A day in the life (London Metro - Mardi 1er Novembre 2005)

Drôle de journée que ce jour de la toussaint… Ce soir les Sights jouent au Metro Club qui se situe en plein Oxford Street. Pour rentabiliser au maximum notre onéreux ticket de tube, on décide donc d’aller fouiner dans l’après-midi chez les disquaires de la capitale britannique. Ceux qui connaissent Londres savent que c’est à Berwick Street que se trouvent les meilleures échoppes de tout le royaume.

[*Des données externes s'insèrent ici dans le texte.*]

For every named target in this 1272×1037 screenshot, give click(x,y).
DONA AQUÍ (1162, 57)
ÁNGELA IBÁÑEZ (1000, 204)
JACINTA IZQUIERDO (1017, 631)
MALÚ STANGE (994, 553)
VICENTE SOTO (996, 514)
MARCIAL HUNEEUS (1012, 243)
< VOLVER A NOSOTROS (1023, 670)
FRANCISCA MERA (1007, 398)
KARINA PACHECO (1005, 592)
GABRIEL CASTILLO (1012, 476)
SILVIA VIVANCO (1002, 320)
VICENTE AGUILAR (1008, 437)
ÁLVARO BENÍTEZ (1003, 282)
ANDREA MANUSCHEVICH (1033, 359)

C’est dans cette rue que se trouve l’excellent magasin Selectadisc, spécialisé dans le vinyl neuf –  tous genres confondus. Le hasard a voulu que le jour même de ma piqûre de rappel hebdomadaire était prévu un “in-store gig” des prometteurs Nine Black Alps. Pendant une petite demi-heure, le groupe mancunien a livré à la cinquantaine de spectateurs enchantés une prestation entièrement acoustique. Sam Forrest aime Elliott Smith, cela se ressent fortement dans son écriture. Nine Black Alps ne sont pas qu’un groupe de braillards grunge. La séance de dédicace destinée à booster les ventes du single “Just Friends” révèlera un groupe de jeunes gens affables et humbles. Rafraîchissant dans un milieu peuplé de poseurs.

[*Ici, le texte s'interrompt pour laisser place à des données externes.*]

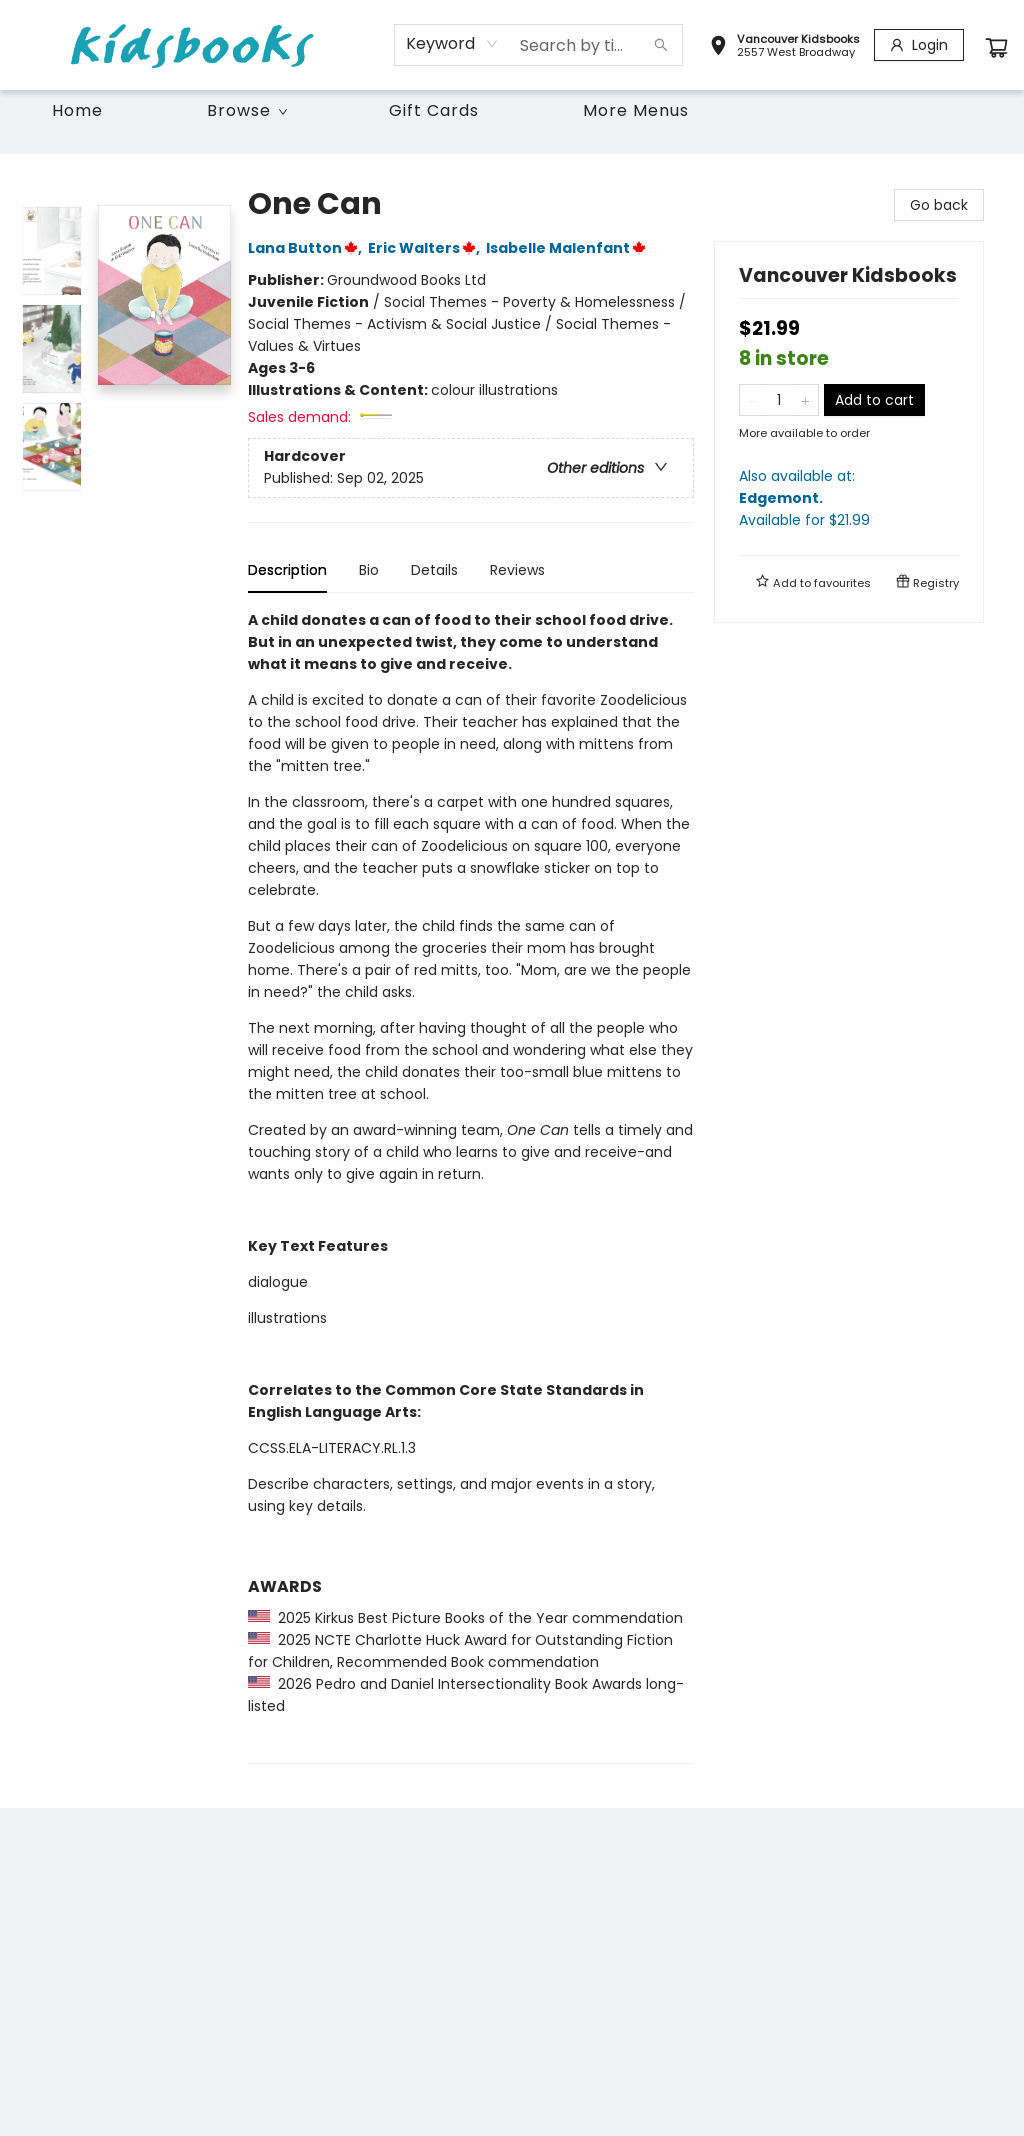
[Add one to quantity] (805, 400)
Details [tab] (434, 570)
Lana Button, (308, 248)
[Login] (919, 45)
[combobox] (452, 44)
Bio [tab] (369, 570)
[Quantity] (779, 400)
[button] (784, 48)
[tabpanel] (471, 1186)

Plus tard dans la soirée je regarde mon ticket de concert. L’ouverture des portes est prévue à 19h or il est 19h30 et rien ne bouge, personne même n’attend devant la porte. On s’inquiète, on se demande si on est au bon endroit, si la salle ne possède pas une entrée alternative et on décide de rôder en quête de cette foutue entrée (stress palpable). Ce faisant, on croise un jeune homme blond, pas très grand, vêtu d’une veste polaire. Eddie Baranek, chanteur des Sights. Le quidam a l’air aussi paumé que nous, on se décide à aller lui parler. “Excuse me, you’re Eddie Baranek, aren’t you?”. Les Sights ne sont pas les White Stripes, aussi le musicien paraît surpris  d’avoir été reconnu (je pense lui avoir gagné sa journée).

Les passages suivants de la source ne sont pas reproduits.